Confcommercio ha rivisto al rialzo le stime sul PIL, indicando per il 2021 un PIL a +6,2% e consumi a +5%. Una crescita – ha affermato Sangalli – che rilancia la necessità di “rafforzare il sistema logistico e dei trasporti”, usando anche i fondi del PNRR che ammontano a oltre 60 miliardi di euro per l’accessibilità sostenibile del Paese.

“La maggior parte di queste risorse si concentrano sul potenziamento della rete ferroviaria destinata al trasporto passeggeri”, ha ricordato il Presidente di Confcommercio, indicando che “il Paese non può rinunciare ai servizi di trasporto capillare, che l’autotrasporto garantisce”. Occorre dunque “una strategia duratura in favore dell’intermodalità” che coinvolga le autostrade del mare e le ferrovie e che favorisca il rinnovo del parto circolante, per affrontare “la grande sfida della transizione verde e della sostenibilità”.

“C’è bisogno di un sistema dei trasporti più efficace e più efficiente, più sicuro e più sostenibile, per un Paese più accessibile e pienamente integrato con i corridoi logistici europei”, ha sottolineato Sangalli.

Al 6° Forum Internazionale di Conftrasporto-Confcommercio sono stati anche presentati il dal Rapporto dell’Ufficio Studi sui trasporti e la sostenibilità ed il documento Isfort sulla Transizione ecologica dei Trasporti e della logistica e l’intermodalità, da cui emerge che la transizione green deve essere anche economica e sociale. In Italia, solo per i settori tradizionali (filiere legate a minerali e metalli, industrie del legno, dell’auto, della componentistica ecc.), la trasformazione riguarderà direttamente oltre il 10% degli addetti delle imprese private.

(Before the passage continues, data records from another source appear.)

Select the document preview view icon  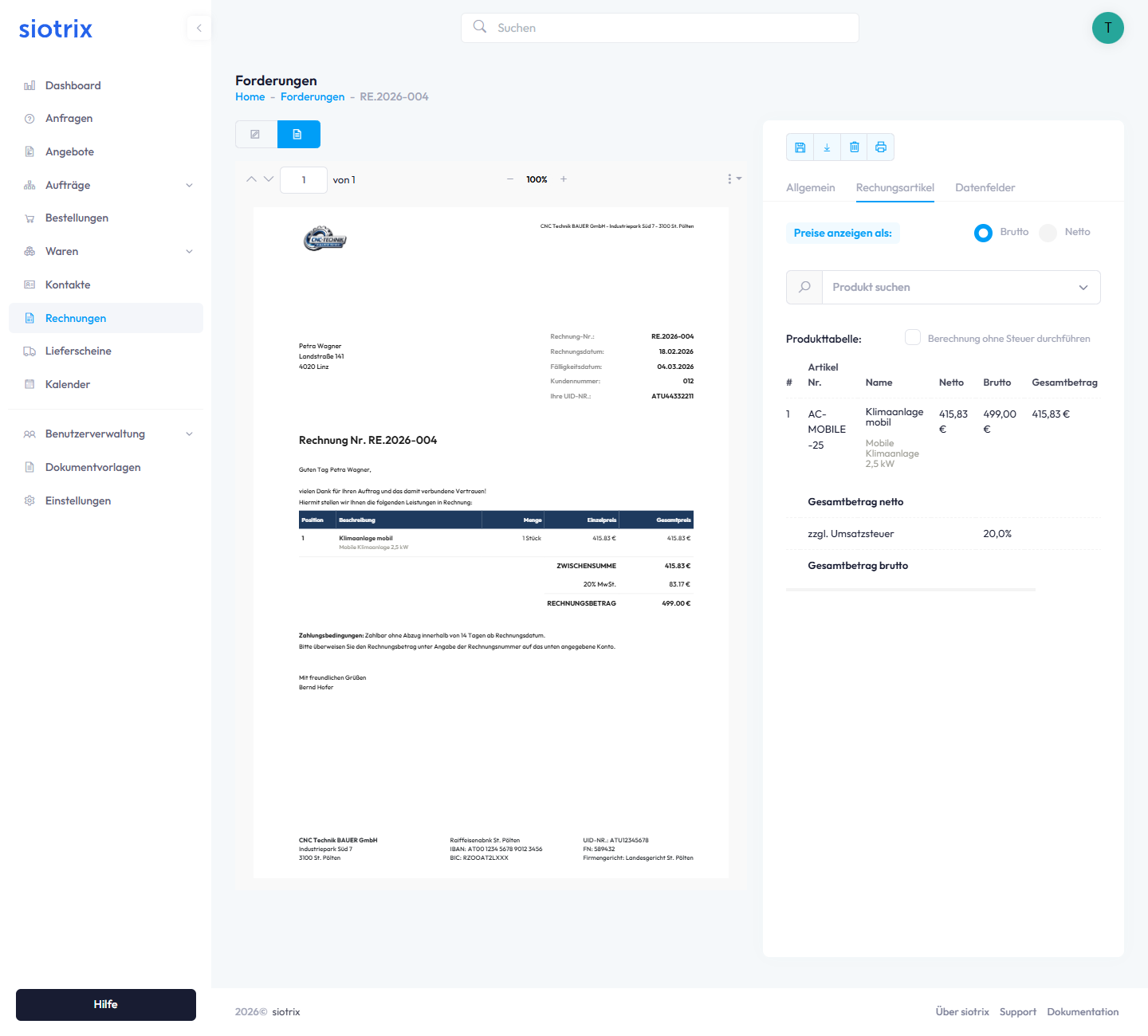tap(298, 135)
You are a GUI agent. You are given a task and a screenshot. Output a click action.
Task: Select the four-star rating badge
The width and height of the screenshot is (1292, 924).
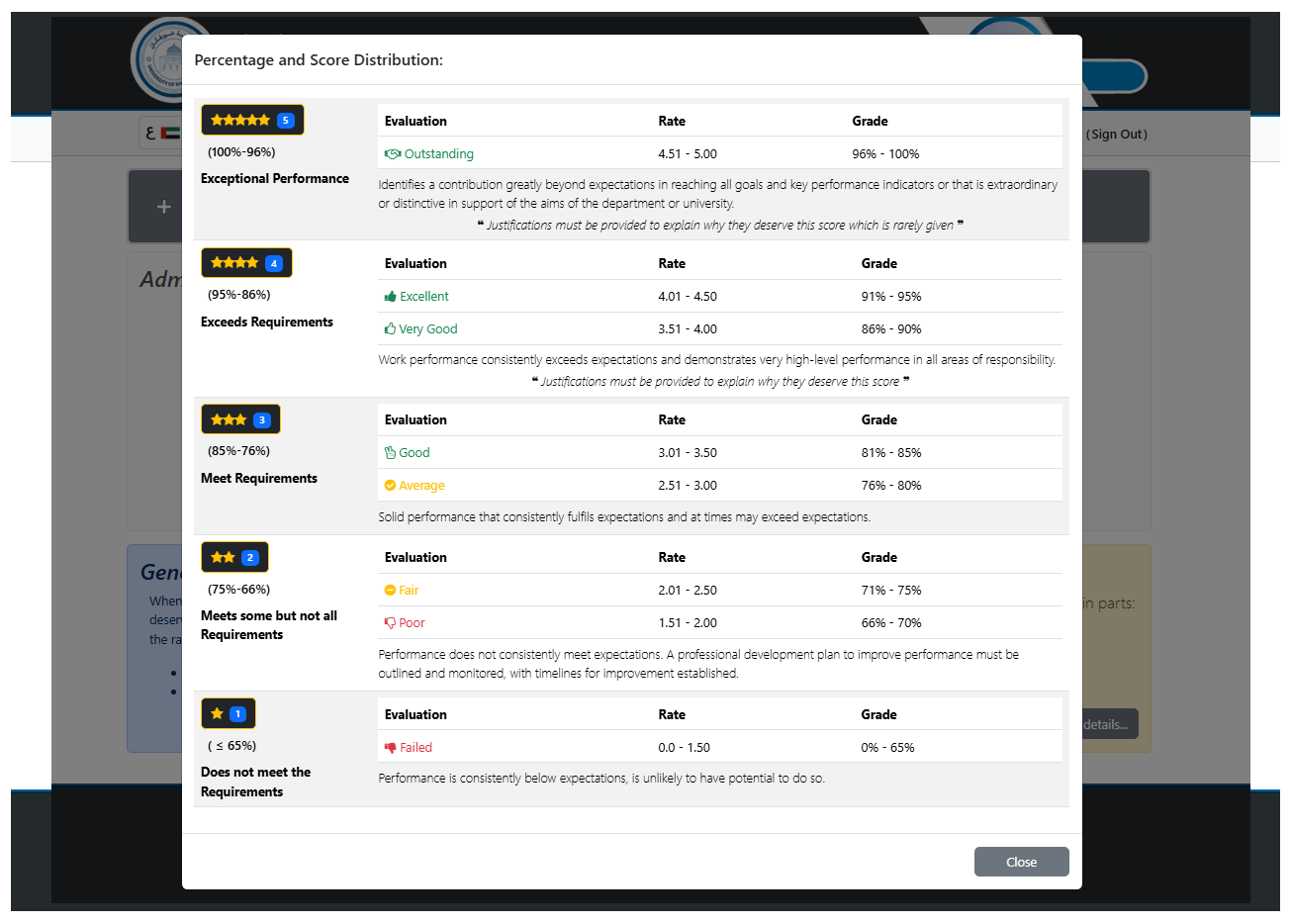tap(246, 263)
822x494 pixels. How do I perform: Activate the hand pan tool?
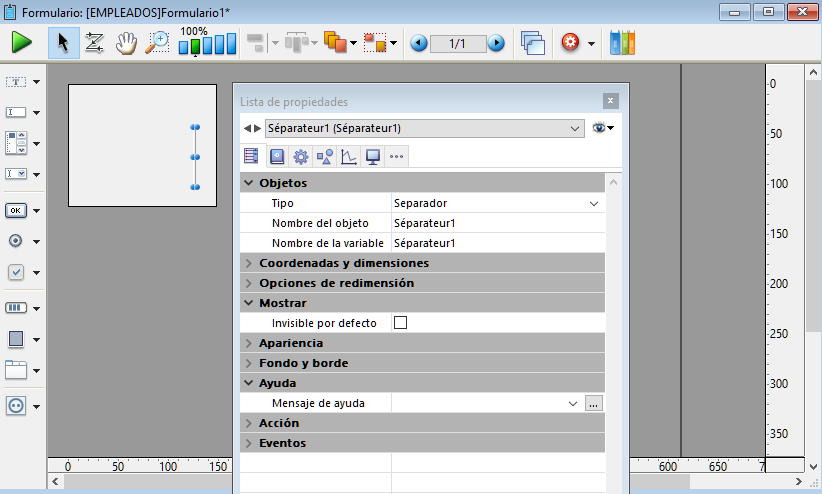click(125, 43)
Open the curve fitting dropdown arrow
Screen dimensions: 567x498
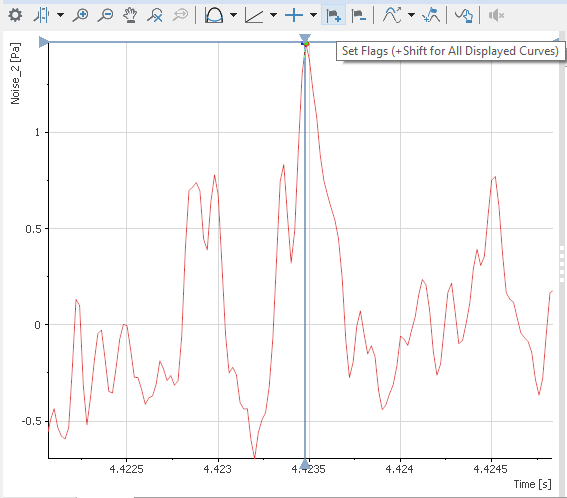pyautogui.click(x=412, y=15)
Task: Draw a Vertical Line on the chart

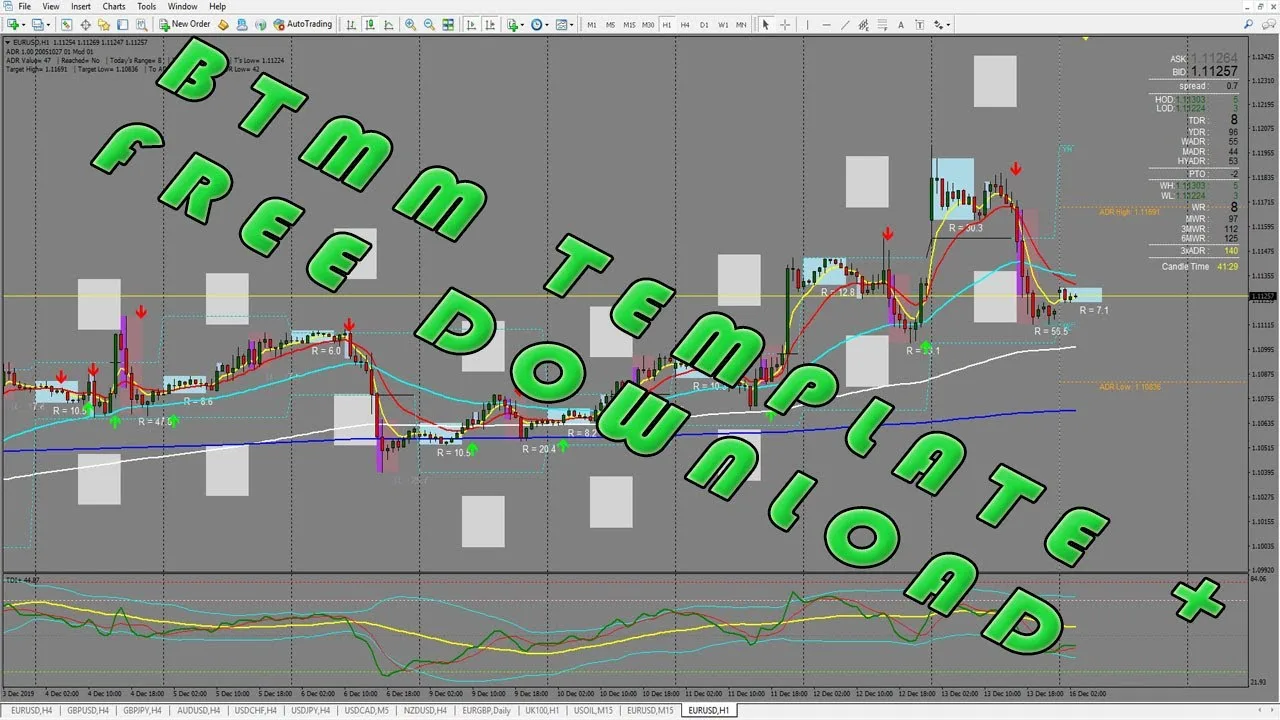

L’autotrasporto negli ultimi 30 anni ha ridotto del 30% le emissioni di Co2, contro il 20% dell’intera economia, e nel solo 2021 il 41,1% delle imprese dichiara di aver acquistato mezzi a minor impatto ambientale, il 18,1% ha compiuto azioni meno inquinanti, il 17% migliorato la capacità di carico di veicoli. Ma Il 97% dei camion immatricolati nel 2020 è ancora diesel e continua a pagare tributi sproporzionati per le emissioni climalteranti, mentre l’era dell’idrogeno verde è ancora lontana.

Sul fronte marittimo, dal 2008 al 2018 le emissioni del trasporto merci internazionale sono scese di quasi il 7%, a fronte di un aumento di merci trasportate del 34%. Si va verso la transizione, ma la rotta è incerta, poiché soltanto il 12% delle navi attualmente in costruzione è alimentato con fuel alternativi (per la maggior parte GNL).

L’autotrasporto e il trasporto merci marittimo rappresentano insieme una quota modale del 90%, nei prossimi anni si prevede un aumento considerevole dei traffici su gomma che costringeranno l’autotrasporto a ridurre dell’80% le emissioni entro i 2030. Ma le risorse del Pnrr si concentrano quasi esclusivamente nelle reti ferroviarie per il trasporto passeggeri. Occorre invece sviluppare l’intermodalità e sostenere il rinnovo dei mezzi stradali e navali.